Absolutely! James mentioned this in the new documentation that he wrote. It is basically suggesting to do exactly what you’re suggesting. If the test data for your module can be quickly generated, don’t add that to the test data repo. Instead, in your test workflow, that you’ve got in the modules repo, add those other upstream modules to generate at each time. Bear in mind that that means every single time that module was tested it will be running those previous steps. Think about the polar bears a little bit. Think about the resources needed for the CI tests. If it’s heavy lifting to generate those files then you should do it once and upload the file so I just download it and use. But if they’re fairly quick to generate then absolutely don’t feel like you need to add that to a test data repo instead, put it into the CI workflow.
(Question continues) I actually meant um what about starting putting pipelines into the test data repo then generate the test data Pipelines are already in a test data sets pipeline repo. We’ve got a branch where we pipeline. That’s how the CI tests run for pipelines. But I feel like that’s not what you’re asking. You mean generating test data sets.
(Question continues) exactly, having some kind of more reproducible definition of how to generate test data. Right now it’s basically: put put the commands in in a readme in whatever it has data repo or branch. How about making that itself more reproducible by having (inaudible) pipelines. I’m with you now. Yes, this is what this is about. At the moment we are not super happy with the the readme files, which is just massive readme files describing what all the files are and where it came from and how it was generated. We want to move away from this kind of readme file approach, where people can add as much or as little information as they want, to a structured documentation format. We’re mostly thinking about origin, We haven’t defined exactly what fields there are yet, so we could also define a command that was used to generate that test data if it originates from some other kind of file. We’ve got a “test data” slack channel so if you if you have something specific in mind hop in there and spell out exactly what you mean and we can discuss it in more detail and put something together.

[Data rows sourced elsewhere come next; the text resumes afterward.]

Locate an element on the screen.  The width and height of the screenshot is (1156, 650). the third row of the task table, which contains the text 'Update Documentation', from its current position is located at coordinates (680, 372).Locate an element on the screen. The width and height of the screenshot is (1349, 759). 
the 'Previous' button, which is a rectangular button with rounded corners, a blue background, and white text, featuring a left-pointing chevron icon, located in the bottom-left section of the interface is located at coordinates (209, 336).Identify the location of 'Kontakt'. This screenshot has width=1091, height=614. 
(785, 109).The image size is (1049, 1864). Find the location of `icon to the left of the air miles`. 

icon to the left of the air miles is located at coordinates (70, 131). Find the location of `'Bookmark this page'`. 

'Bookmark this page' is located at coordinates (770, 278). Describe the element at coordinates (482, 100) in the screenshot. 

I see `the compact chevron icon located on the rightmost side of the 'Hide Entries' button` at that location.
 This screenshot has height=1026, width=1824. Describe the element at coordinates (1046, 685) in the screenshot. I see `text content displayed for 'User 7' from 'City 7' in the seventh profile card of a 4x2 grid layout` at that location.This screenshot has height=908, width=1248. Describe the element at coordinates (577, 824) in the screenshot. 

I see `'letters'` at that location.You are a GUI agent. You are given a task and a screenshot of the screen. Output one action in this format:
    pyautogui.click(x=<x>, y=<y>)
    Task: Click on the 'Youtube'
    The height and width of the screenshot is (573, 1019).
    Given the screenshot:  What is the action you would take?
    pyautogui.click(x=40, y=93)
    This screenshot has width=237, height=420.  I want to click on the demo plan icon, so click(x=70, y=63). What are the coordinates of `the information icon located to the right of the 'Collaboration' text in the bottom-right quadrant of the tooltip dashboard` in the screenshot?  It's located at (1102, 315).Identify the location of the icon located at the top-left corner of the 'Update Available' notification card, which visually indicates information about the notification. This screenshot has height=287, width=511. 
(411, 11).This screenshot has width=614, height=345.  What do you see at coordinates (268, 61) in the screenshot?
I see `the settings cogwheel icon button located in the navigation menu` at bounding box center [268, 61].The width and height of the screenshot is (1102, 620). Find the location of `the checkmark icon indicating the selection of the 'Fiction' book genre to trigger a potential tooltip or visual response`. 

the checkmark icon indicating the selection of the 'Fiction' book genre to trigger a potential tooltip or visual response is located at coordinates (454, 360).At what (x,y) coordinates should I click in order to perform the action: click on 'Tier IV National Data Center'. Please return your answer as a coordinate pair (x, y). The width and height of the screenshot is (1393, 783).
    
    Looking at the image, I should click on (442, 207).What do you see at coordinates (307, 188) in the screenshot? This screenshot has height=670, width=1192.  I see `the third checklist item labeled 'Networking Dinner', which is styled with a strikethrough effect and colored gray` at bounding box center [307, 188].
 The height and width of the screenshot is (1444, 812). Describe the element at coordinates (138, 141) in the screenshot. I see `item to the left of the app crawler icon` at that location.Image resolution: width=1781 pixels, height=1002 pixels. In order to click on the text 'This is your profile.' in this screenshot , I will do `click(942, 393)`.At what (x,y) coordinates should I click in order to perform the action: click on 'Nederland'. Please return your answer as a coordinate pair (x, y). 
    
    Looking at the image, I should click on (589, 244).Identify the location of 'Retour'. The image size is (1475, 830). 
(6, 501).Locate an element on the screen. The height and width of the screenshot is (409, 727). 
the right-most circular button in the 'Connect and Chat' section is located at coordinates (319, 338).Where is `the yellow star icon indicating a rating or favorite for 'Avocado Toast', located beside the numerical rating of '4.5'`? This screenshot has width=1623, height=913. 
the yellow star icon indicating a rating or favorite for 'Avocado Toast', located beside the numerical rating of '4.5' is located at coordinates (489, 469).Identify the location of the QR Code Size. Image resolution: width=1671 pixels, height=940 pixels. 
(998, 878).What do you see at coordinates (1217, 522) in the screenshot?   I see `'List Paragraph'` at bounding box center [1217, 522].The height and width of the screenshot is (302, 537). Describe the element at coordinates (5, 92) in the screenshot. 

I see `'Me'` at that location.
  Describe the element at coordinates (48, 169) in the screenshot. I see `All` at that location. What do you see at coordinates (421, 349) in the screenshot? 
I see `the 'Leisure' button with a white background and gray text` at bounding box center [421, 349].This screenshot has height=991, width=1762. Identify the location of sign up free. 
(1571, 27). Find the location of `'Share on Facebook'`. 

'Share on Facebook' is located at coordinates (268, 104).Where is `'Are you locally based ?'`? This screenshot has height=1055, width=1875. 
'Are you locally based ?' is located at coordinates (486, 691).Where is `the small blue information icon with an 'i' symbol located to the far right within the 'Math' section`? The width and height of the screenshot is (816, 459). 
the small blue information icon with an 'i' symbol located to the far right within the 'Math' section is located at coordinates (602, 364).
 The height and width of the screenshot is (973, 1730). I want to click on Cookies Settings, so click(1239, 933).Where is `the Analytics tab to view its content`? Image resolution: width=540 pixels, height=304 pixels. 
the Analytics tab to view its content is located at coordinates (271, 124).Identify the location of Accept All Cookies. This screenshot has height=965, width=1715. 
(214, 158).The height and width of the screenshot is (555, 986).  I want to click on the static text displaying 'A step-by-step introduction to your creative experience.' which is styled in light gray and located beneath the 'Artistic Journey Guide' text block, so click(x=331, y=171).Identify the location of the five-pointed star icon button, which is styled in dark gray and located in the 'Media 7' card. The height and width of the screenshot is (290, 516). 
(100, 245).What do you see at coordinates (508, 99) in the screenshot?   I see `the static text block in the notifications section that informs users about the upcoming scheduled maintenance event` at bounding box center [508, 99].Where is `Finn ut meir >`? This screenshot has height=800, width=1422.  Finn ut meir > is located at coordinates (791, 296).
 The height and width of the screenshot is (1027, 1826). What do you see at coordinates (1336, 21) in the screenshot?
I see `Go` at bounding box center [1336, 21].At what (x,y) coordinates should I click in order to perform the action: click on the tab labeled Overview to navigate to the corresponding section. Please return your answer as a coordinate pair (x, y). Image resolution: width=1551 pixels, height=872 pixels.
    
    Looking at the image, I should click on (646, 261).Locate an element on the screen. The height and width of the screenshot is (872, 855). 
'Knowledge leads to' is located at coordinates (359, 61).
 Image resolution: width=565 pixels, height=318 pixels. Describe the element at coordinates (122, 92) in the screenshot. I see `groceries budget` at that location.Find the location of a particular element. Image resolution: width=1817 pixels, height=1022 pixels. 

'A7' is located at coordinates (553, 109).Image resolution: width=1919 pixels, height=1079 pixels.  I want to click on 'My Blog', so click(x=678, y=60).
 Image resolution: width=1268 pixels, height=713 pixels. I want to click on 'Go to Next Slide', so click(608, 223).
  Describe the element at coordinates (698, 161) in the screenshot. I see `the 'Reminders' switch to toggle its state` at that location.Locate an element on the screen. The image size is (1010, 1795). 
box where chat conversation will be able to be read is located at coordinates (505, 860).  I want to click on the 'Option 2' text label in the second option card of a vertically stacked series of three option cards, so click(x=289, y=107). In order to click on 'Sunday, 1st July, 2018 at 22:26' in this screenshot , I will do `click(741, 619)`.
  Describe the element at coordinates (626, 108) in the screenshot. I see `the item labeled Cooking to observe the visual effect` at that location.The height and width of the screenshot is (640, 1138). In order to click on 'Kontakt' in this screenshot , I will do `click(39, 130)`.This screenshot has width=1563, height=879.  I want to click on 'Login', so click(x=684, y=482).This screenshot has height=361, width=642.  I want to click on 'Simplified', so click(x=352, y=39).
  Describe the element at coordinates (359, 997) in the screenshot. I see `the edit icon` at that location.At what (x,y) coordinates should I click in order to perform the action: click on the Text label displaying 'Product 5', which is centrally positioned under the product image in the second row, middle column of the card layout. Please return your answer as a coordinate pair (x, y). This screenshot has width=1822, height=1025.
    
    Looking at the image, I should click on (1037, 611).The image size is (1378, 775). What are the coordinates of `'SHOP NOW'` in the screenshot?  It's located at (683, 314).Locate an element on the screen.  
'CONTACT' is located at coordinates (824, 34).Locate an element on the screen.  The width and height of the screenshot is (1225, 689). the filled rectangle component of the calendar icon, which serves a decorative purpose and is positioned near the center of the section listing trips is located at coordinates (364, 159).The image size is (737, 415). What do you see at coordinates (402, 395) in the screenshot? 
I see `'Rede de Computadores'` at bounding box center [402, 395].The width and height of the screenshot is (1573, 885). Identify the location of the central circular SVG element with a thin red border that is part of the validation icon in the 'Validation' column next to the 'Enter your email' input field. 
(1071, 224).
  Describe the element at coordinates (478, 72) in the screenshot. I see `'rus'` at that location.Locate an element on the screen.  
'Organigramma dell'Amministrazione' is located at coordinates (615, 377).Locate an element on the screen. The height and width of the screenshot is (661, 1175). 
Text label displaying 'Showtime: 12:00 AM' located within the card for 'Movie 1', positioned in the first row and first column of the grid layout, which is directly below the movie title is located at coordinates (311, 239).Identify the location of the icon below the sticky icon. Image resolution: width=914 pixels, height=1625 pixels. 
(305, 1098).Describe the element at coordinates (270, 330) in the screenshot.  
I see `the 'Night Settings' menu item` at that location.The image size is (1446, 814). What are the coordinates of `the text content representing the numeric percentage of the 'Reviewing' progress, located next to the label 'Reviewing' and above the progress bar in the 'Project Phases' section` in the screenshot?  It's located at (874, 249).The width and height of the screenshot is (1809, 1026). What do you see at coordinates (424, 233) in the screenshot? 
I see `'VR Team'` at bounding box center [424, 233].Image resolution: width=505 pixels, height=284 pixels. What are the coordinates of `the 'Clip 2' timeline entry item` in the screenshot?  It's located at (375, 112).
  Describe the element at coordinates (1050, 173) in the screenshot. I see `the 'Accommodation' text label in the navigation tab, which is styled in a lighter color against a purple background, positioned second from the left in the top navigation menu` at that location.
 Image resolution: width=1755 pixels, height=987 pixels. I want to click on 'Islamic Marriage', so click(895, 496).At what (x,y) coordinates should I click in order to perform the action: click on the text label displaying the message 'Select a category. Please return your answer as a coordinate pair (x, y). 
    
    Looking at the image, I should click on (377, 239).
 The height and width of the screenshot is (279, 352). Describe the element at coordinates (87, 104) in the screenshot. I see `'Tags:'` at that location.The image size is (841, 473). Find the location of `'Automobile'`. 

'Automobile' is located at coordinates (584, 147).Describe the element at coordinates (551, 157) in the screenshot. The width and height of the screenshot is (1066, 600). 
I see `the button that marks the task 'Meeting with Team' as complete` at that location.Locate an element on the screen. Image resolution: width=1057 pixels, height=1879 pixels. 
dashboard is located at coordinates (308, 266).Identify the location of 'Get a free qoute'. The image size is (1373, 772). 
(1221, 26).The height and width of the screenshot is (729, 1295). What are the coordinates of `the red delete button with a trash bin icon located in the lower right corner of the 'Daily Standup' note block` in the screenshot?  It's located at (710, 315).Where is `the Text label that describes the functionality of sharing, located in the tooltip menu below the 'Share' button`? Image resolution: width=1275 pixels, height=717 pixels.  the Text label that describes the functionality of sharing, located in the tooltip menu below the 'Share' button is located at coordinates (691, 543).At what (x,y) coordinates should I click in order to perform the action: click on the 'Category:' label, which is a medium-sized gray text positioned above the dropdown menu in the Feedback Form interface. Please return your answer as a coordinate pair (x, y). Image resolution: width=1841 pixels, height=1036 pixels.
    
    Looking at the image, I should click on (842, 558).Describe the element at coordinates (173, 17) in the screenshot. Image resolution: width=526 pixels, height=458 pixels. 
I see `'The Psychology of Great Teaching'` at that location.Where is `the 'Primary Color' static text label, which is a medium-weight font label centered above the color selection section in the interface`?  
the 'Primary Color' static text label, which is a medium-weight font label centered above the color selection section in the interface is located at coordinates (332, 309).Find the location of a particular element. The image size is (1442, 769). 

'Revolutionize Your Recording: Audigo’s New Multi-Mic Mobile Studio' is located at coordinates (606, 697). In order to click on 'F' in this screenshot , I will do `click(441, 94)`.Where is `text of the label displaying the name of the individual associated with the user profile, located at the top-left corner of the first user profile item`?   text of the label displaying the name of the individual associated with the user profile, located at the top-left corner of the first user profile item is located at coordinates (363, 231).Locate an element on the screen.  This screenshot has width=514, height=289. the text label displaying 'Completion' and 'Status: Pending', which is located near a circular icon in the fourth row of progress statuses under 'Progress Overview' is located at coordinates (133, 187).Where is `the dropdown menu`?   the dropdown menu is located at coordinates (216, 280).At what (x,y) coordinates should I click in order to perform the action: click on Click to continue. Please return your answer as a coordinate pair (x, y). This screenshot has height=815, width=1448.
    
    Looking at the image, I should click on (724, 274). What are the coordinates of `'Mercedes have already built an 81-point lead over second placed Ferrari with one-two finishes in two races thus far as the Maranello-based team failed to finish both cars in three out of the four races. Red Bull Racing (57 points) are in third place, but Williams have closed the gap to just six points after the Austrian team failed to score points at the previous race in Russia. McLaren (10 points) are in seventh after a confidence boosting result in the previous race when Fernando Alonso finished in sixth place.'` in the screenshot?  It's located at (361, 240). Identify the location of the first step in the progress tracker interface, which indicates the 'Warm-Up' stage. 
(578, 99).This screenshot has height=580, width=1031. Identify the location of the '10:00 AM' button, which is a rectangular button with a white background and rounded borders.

30:42 good question. Something else? core team you’re happy that I haven’t forgotten anything? Maybe we should have it included more more photos. Great. Okay, in that case let’s wrap it up and thank you everybody for for joining and listening. It’s been a real pleasure and a really fun week. I feel like we made tons of progress last week, so I’m really pleased. If you have any ideas or feedback on decisions we’ve made then please let us know and otherwise we’ll continue writing everything up that we took notes on, adding it to the website and making it easily accessible for you.